I started a thread today about a fish I got that has always been a dream of mine earlier today. The survival of this fish over a long period of time by any keeper that I have heard has been 2 years at the most. So I wonder if any of those supplements, (i.e selcon, garlic etc.) are actually being absorbed by the frozen foods we add them to? I personally can't see a viable amount of lets say selcon being absorbed by a thawed out silverside. When feeding predatory fish we're always told to stay away from live foods (parasites etc). Maybe that's where we are going wrong when feeding marine predatory fish, and not feeding live foods. If we feed live food to our predatory fish and have fed "food" with high quality nutrition; then this will undoubtedly be passed onto the fish that is being fed. Sorry for being long winded. So any proof that frozen food actually "soak up" all these expensive supplements? Regards Tim

snorvich 01/11/2008 08:39 AM

Well it is not proven that all of these supplements actually do anything so that point may be academic. In your previous thread, I recommend feeding only live MARINE food. In the wild, the fish consumed by Rhinopias species are NOT soaked in garlic or selcon.
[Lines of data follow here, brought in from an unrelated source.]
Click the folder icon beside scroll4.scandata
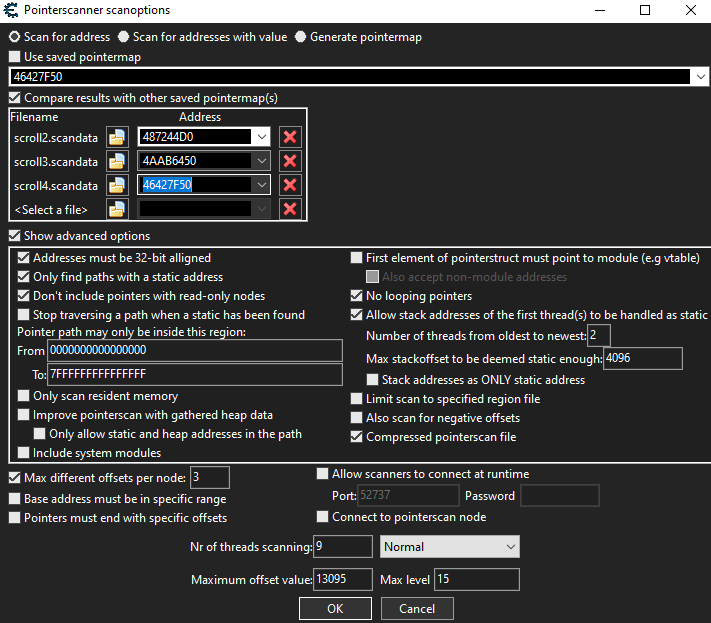Image resolution: width=711 pixels, height=623 pixels. pyautogui.click(x=118, y=185)
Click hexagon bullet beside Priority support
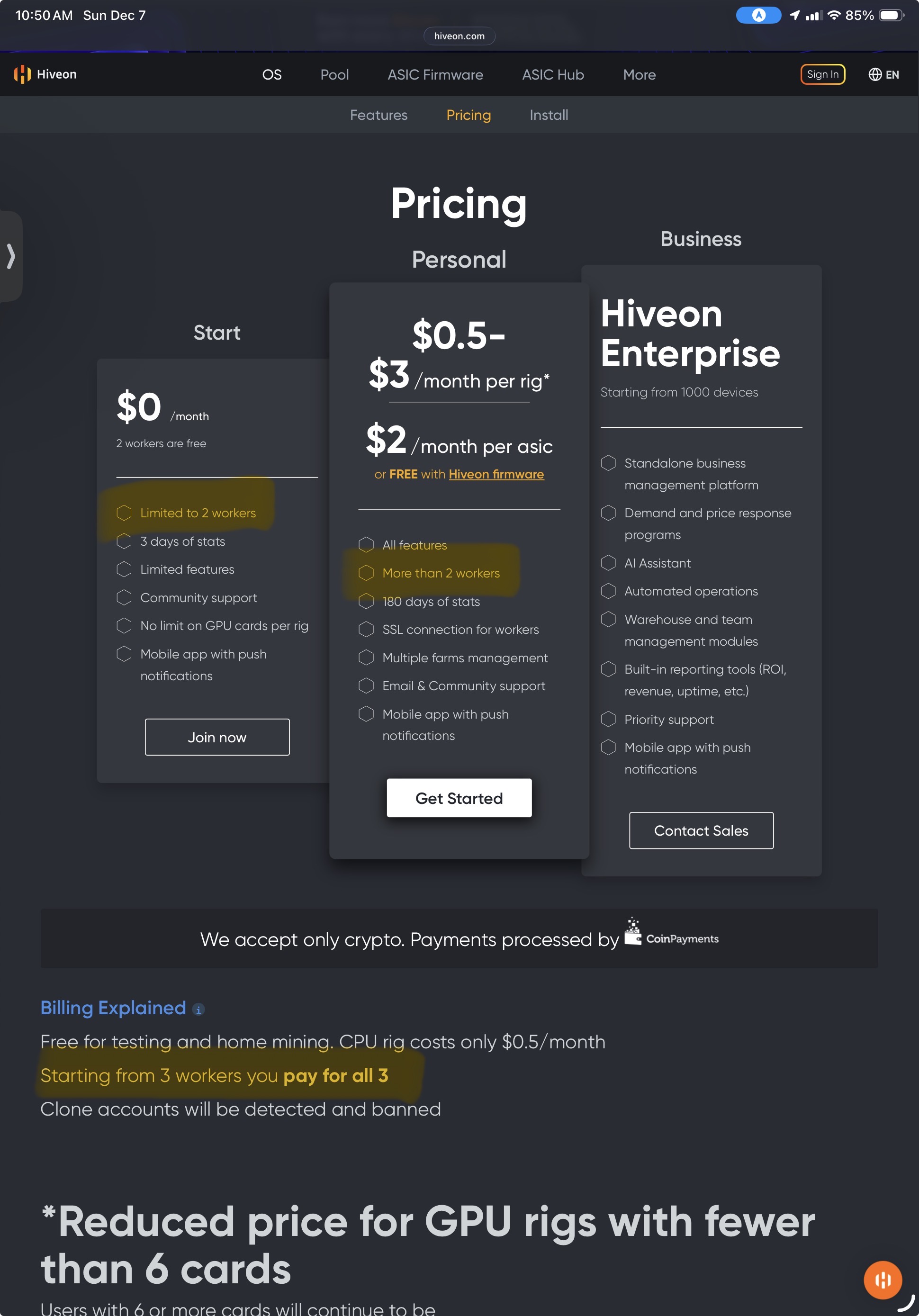Image resolution: width=919 pixels, height=1316 pixels. (x=608, y=719)
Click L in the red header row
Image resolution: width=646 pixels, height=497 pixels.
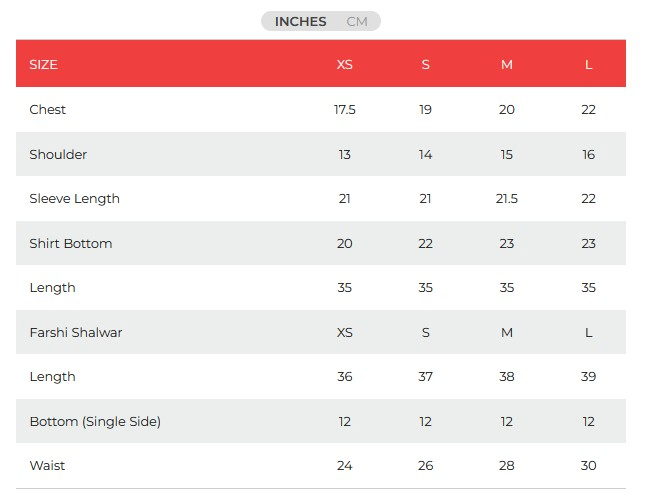coord(589,65)
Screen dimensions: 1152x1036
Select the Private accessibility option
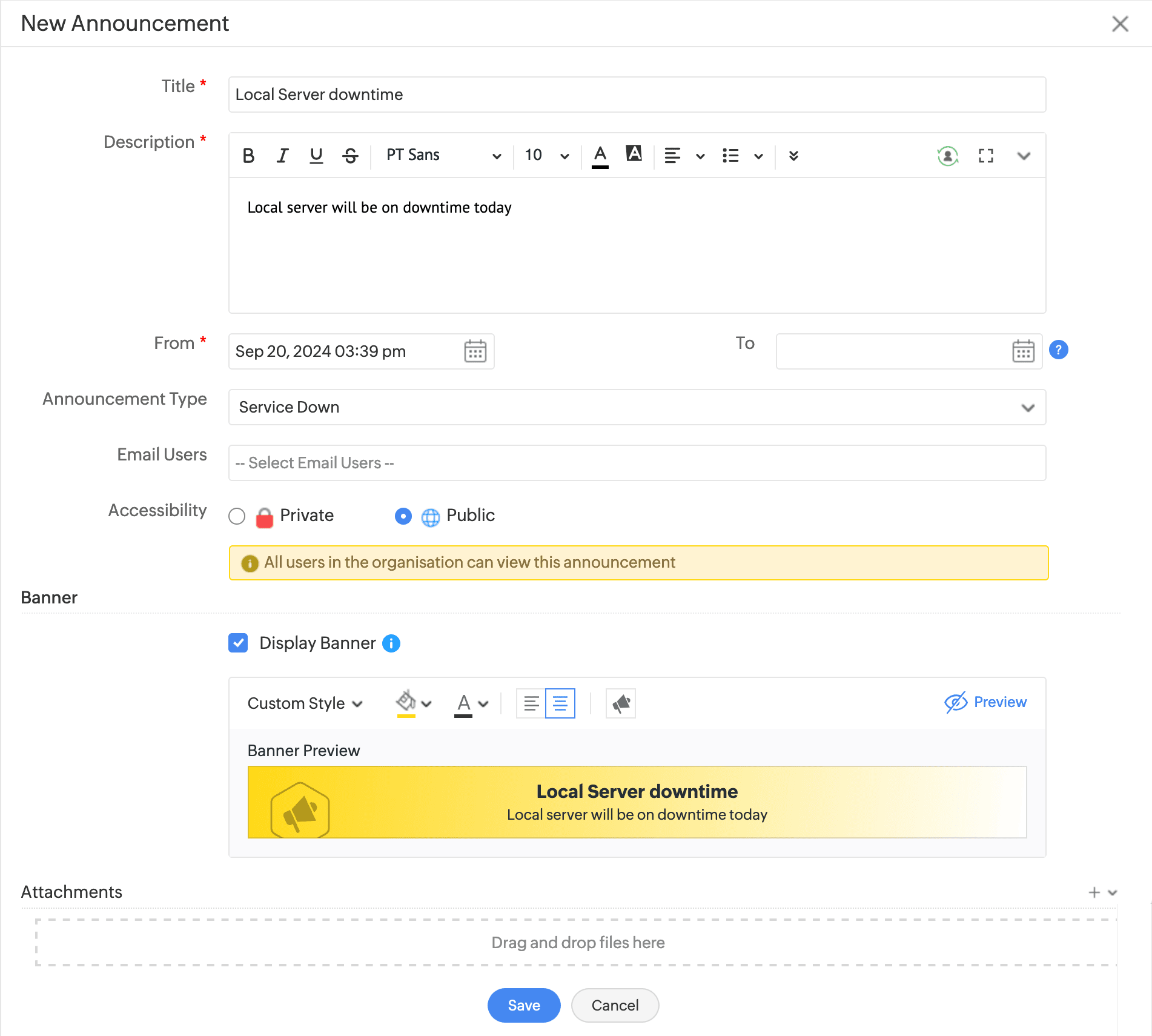(x=237, y=516)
myerst2 01/11/2008 11:03 AM

I setup a ten gallon and going to have saltwater mollies in there. He already took one of the damsels out and is eyeing the other ones. Thanks for your input. Anyone else know of any proof these additives work? Thanks Tim

ezcompany 01/11/2008 12:06 PM

no direct evidence or proof, but i am confident that it does more good than harm to soak your food. it would be best if you poked tiny holes in ur silverside with a fine needle to ensure it really gets soaked in nutrition.
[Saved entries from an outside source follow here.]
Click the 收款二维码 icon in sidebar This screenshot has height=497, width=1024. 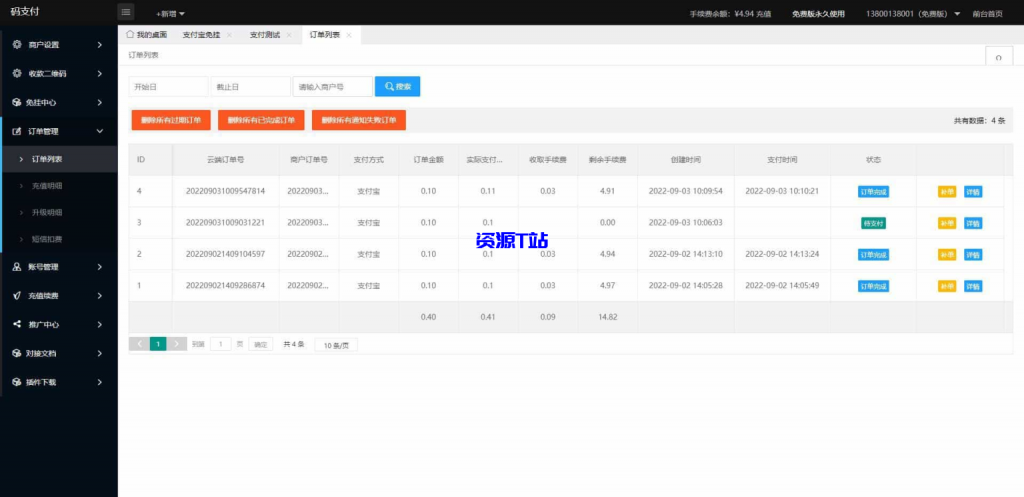tap(17, 73)
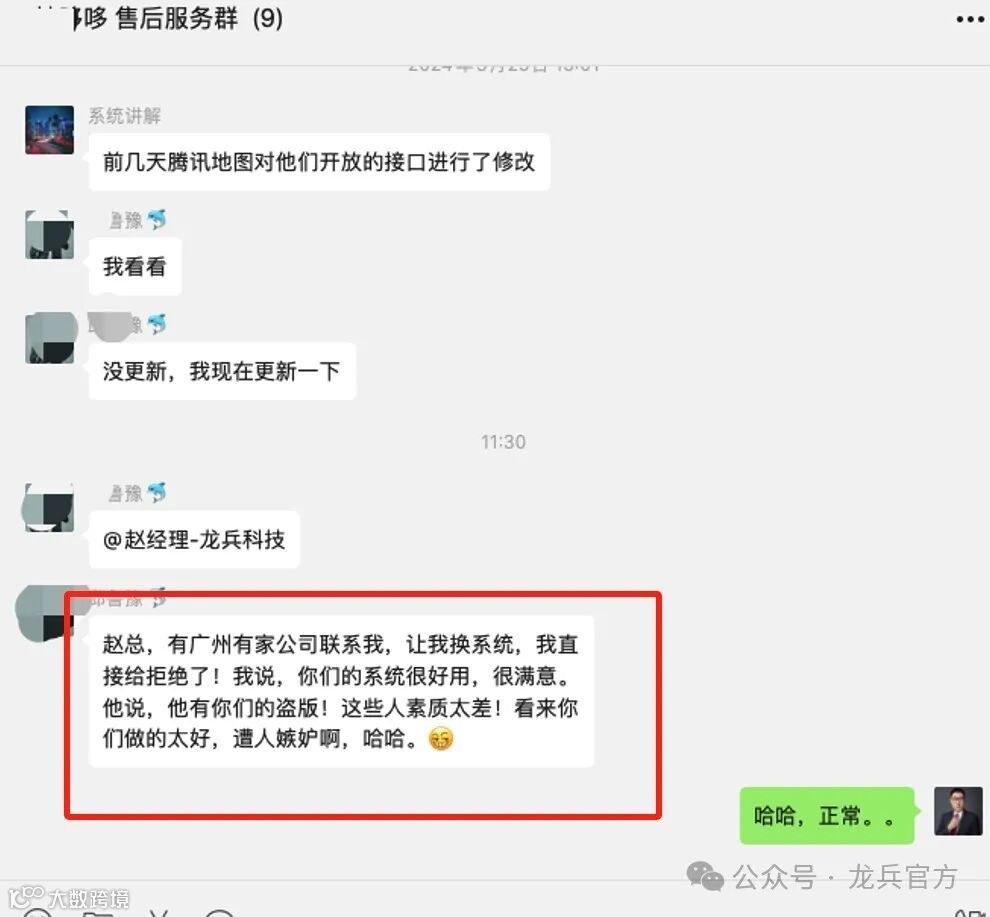Click the WeChat logo in the watermark
Viewport: 990px width, 917px height.
[x=705, y=877]
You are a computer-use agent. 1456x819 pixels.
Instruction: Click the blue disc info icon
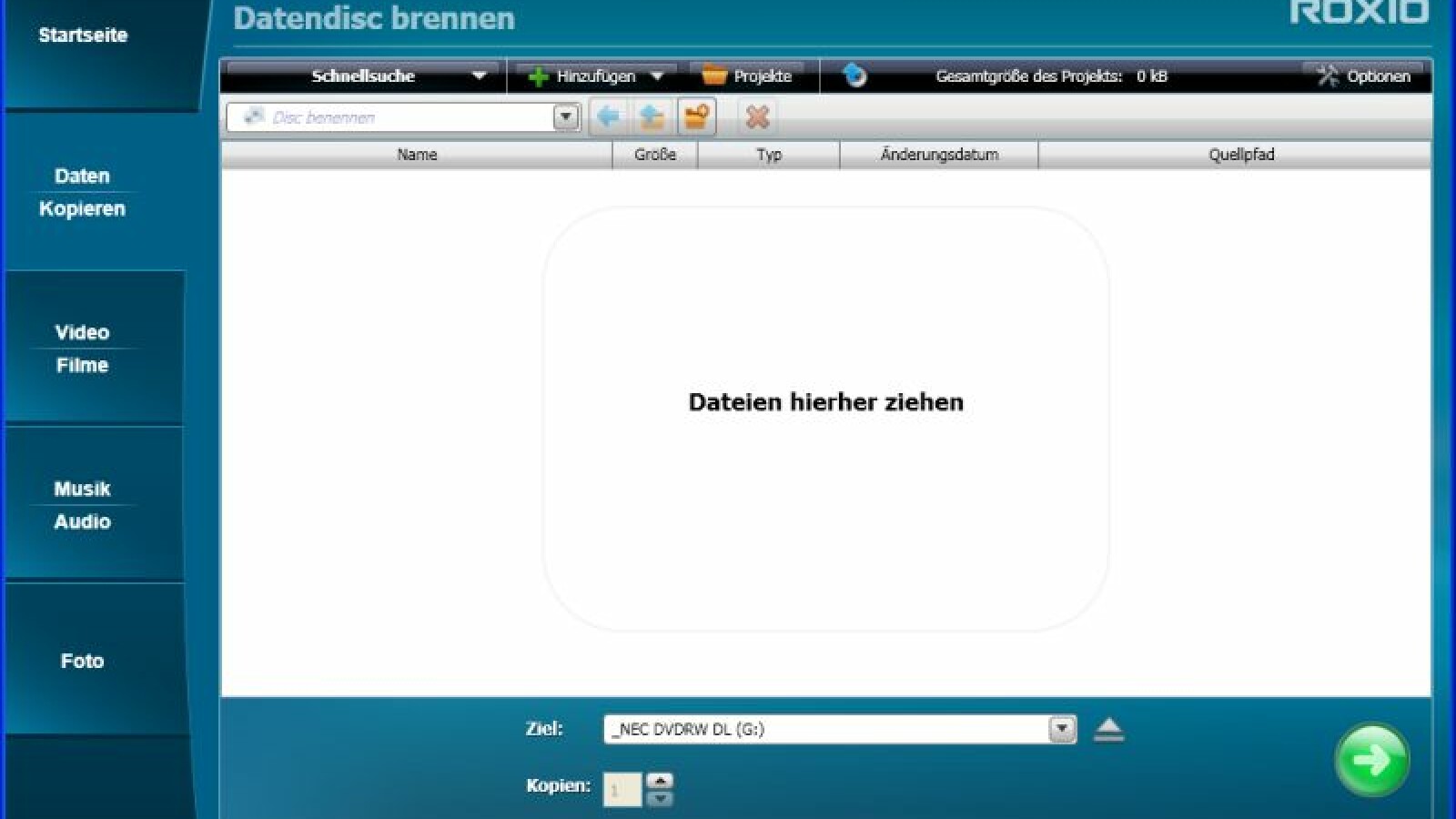854,76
Pea-brain 01/11/2008 02:06 PM

I honestly have trouble imagining that a thawing piece of frozen food soaked in a small cup of water which is rich in HUFAs could not absorb a ton of HUFAs. If I thaw a steak in water it is gonna taste watery when I cook it. And this food isn't being cooked. As for whether or not soaking in selcon will help the animal being fed-Dr. Roy Caldwell noticed an improvement in health, color and less loss of raptorial appendages during molts when he soaked their food in selcon.


snorvich 01/11/2008 03:31 PM

I suppose you are going to do what you want. However why ask us about food? Just curious.

Mark 01/11/2008 03:54 PM

I used to keep both a dwarf fuzzy lion and a japanese bluefin(heterura):


I trained my lions to both eat pellets. The advantage being that dry food absorbs a lot more liquid supplement. I still fed marine silversides as well though.

I still think the verdict is out on a lot of these food supplements, but they can't hurt IMO.

As for longevity in regards to your Rhinopias, I wonder how much temperature plays a role.

snorvich 01/11/2008 06:15 PM

In the wild, Rhinopias do not like the water too warm. When it gets warm, they go to deeper areas of the reef. You may have a interesting observation there Mark. In PNG, I see them with a water temperature of 78 F.